Braucht China uns denn ebenso sehr wie wir China?

Europa ist gerade ein bisschen wie ein Schwamm. Ein Schwamm, der die gewaltigen industriellen Überkapazitäten absorbiert. Günstige Preise von Elektroautos bis zu Solarpaneelen machen das natürlich attraktiv. Wenn wir als Markt allerdings nicht mehr so offen wären, dann hätte die chinesische Führung ein echtes Problem. In einer Zeit, in der es der chinesischen Wirtschaft nicht gut geht, böte sich damit umso mehr eine Möglichkeit, unseren Einfluss geltend zu machen und härter zu verhandeln.

Tatsächlich droht aber neues Ungemach: Chinas Hersteller von Elektroautos wollen den deutschen und europäischen Markt erobern.

Die Frage der Elektromobilität hat vielleicht das Potenzial, Politik und Unternehmen wachzurütteln. Denn diese Herausforderung ist einfach gewaltig. Es bedroht das Rückgrat unserer Industrie und kratzt am Selbstverständnis Deutschlands als Industrienation.

Die Deutschland ohnehin immer weniger ist.

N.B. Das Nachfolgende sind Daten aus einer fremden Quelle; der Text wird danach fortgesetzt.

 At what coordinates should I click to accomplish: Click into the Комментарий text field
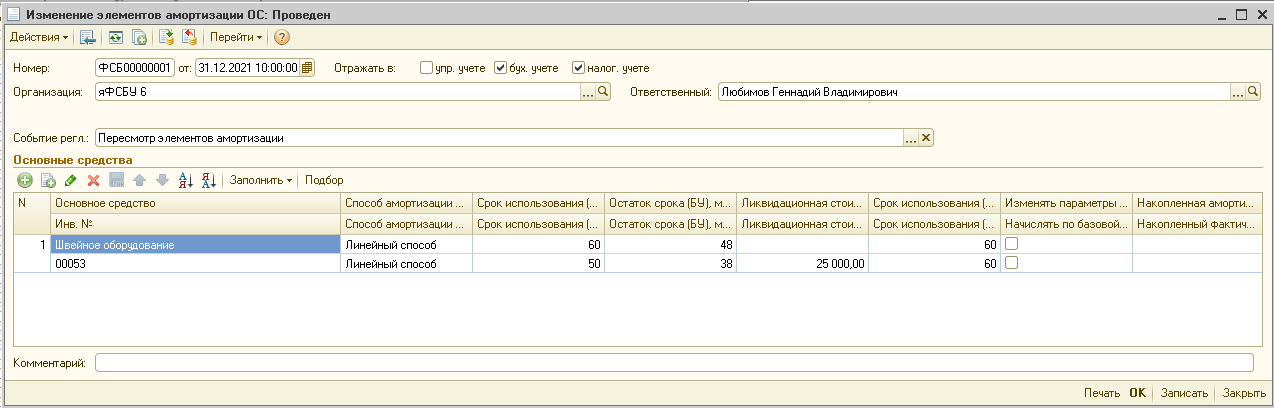tap(673, 362)
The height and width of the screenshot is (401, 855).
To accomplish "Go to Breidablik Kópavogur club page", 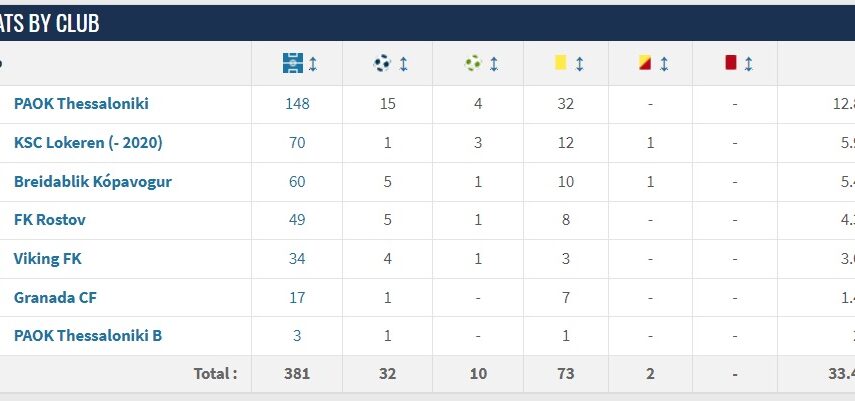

Die Solarindustrie haben wir recht freiwillig chinesischen Konzernen überlassen. Im Bereich der Telekommunikation haben wir hier in Deutschland auch keine großen Konsequenzen gezogen. Nach wie vor ist die Frage chinesischer Hersteller in der 5G-Infrastruktur nicht geklärt – zum Nachteil europäischer Anbieter. Der Windindustrie geht es ebenfalls nicht gut. Die Autoindustrie schien bislang unverwundbar. Das ist nun nicht mehr der Fall.